The Dilbert® Life Series: Mental Hygiene Is Counter Productive

There are times that IT people need to vent. Usually they do that amongst their peers. Sometimes they disagree with each other and they express that. Why? Well most of them are straight shooters, not politicians or diplomats.  Now don’t get me wrong. I do understand the benefits of politics & diplomacy and I most definitely see the need for it. They can achieve things more often than conflict or direct orders can. Mainly because they make the people think it was their own decision and/or choice. The drawback with politics is that it takes time and in some situations, unfortunately, you don’t have that luxury. Don’t forget IT Pros work in sometimes rather stressful crisis situations. The bad part about politics is that it can also be perceived as “shady dealings” but this is actually not true. This is a negative connotation due to the often very poor quality of politicians. But I digress. I actually love diplomacy. It’s the process that delivers me either the desired result or buys me enough time to for my sniper to get the range . Either way, politics and diplomacy gets the job done, when you fulfill one prerequisite and that is to have professional diplomats around. As you might have already guessed, that wouldn’t exactly be me Winking smile. Politics however is not the same as “political correctness” run amok. Don’t be afraid of people speaking their mind. Don’t let the fear of others hearing some strong language or an unpopular issue being discussed guide you. That alone will not kill a reputation or wreck a well-oiled team.

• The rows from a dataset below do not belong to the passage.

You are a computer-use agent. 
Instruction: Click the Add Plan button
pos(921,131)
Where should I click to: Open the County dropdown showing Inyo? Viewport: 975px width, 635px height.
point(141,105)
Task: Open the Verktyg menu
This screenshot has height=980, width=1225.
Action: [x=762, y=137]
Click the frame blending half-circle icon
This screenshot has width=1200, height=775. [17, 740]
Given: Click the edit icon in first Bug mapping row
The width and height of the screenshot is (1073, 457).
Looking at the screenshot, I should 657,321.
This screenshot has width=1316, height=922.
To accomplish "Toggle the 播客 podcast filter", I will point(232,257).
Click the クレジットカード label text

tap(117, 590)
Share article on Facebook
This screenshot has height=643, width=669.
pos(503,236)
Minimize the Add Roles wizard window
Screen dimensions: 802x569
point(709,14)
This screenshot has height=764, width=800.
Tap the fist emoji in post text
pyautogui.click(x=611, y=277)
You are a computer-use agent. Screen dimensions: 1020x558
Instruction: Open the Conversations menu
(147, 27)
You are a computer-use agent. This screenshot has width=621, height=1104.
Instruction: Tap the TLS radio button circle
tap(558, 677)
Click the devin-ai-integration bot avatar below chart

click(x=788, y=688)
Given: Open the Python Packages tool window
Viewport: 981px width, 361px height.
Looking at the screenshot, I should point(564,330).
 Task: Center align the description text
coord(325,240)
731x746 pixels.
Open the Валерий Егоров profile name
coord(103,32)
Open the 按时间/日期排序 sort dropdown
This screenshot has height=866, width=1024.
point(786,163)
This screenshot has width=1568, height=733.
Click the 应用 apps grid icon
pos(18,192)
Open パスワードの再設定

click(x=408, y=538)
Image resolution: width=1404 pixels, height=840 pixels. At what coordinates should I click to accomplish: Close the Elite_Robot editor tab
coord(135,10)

Reputations have a major flaw. They take a life time to build and only a second to destroy. Are you telling me your approach to protecting a reputation is making sure no one ever hears a bad word out of the mouth of an employee who’s ranting to blow off steam? Guess what? You’re doomed to fail. Don’t we need to protect people from being offended? Yes, but don’t take it to far. Chances are that the offence is both ways. So don’t restrict free speech & open communication too much. But perception is reality right? Good lord, get a grip and grow a pair. People need to vent, express themselves and be allowed to do that in an not overly politically correct way amongst their peers. These people are in the trenches together, they deal with all the shit and stress. They shouldn’t be worried or stressed about using the proper diplomatic approach to everything they say. Political correctness can be taken too far. It makes for a very hypocritical, bottled up with frustration, unhealthy work environment. Amongst comrades you need not have to worry about that. And for crying out loud, I really do hope that humanities only hope for decent behavior is the fact that things are forbidden or regulated.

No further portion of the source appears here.